Sorry, didn't know where I was.
waves
Four years ago today, I fell and broke my face. Only by whatever grace I have did I avoid breaking my neck.
As such, I now consider 11/14 to be the start of my new year. I'm try to focus on the future, instead of being frustrated at the present and angry about the past.
Your support and love has been invaluable to me. I'd like to take this opportunity to humbly apologize for any offense I may have given, unintentionally or not, and to beg for your forgiveness. If I have offended you, please let me know via email so that I may make such amends as I may.
Again, thank you. This place has been an oasis in some very rough times, and I appreciate it.

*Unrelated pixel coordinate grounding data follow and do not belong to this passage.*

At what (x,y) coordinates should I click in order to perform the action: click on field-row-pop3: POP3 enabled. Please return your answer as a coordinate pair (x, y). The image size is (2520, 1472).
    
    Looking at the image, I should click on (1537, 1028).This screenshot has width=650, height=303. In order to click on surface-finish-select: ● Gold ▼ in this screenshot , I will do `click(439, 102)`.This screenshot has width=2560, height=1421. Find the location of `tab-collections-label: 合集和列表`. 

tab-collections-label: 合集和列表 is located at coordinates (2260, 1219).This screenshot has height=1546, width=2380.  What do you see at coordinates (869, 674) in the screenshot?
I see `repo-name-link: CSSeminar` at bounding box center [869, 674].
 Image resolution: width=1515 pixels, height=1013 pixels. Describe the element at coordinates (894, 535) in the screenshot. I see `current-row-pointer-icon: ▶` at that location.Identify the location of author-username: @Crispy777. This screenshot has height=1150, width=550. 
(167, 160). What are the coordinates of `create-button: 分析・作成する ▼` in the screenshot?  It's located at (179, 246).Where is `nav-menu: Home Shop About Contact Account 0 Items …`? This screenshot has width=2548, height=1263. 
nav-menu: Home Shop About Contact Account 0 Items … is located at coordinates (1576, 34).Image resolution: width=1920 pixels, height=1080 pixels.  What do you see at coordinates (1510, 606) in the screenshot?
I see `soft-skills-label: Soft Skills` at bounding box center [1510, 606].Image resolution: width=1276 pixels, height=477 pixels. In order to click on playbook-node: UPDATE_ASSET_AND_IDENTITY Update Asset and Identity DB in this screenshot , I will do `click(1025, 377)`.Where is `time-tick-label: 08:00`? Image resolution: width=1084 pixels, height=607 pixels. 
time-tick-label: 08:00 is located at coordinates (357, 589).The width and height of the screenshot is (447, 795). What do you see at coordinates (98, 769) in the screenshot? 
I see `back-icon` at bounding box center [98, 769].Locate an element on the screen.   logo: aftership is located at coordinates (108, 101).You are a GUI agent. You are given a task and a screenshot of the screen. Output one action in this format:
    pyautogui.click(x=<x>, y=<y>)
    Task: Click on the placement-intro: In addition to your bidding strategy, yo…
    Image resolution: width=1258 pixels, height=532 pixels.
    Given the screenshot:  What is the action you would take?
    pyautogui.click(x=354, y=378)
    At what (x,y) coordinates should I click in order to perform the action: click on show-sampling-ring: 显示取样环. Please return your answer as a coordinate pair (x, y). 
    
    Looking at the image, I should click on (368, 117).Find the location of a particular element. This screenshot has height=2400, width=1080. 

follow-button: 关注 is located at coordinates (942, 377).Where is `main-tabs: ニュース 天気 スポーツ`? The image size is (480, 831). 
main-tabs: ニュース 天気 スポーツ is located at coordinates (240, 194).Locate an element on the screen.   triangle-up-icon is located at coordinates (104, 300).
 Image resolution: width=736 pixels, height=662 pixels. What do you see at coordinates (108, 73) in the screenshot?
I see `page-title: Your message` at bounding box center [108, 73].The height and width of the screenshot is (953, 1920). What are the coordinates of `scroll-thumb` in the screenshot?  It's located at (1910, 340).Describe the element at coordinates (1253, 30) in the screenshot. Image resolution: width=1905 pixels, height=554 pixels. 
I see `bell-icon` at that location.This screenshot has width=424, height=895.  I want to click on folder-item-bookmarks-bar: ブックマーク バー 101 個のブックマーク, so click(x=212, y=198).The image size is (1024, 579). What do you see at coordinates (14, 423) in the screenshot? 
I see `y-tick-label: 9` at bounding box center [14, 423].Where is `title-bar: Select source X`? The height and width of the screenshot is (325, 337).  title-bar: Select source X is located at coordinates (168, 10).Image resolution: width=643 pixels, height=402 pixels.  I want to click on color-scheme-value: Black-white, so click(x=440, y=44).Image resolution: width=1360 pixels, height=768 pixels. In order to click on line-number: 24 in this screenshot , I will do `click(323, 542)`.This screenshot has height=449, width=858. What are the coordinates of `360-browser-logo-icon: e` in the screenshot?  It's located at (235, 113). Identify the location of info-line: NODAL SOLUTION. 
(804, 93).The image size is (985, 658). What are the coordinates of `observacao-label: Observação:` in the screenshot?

Unspecified its no-big-deal-ma, please.
I've sweated through writing a resume - with Sox's excellent help - and sent it to a couple of people. I've gotten some tentative response, but nothing concrete. I am trying to build a portfolio to send and show. Oy, I never thought I'd have to do this stuff!
Some more job~ma would be much appreciated.
After a little over a week in Hospice care, my Mom died Friday morning without ever waking. She was comfortable, well cared-for, she wasn't in pain, or frightened. Her funeral was Sunday afternoon, and there were a few friends and neighbors who remembered her who came. This was not a sad occasion. She lived her life as she wished, and she was tired and ready to let it go.
After the funeral, H and I left StY to mind the cats and the house and came to spend a week together at the beach, which is where I'm writing this. I need some time, and some rest, and I think I can find that here. We're all really fine, just tired and grateful that it ended so peacefully for her.
My next-younger cousin passed away suddenly last night, far too early in life. We don't know the cause yet, but his dad died in his 30s too, so the family is thinking heart issues are likely at this point. Any prayers for his branch of the family would be greatly appreciated, as they've already suffered more tragedies than one family should have to.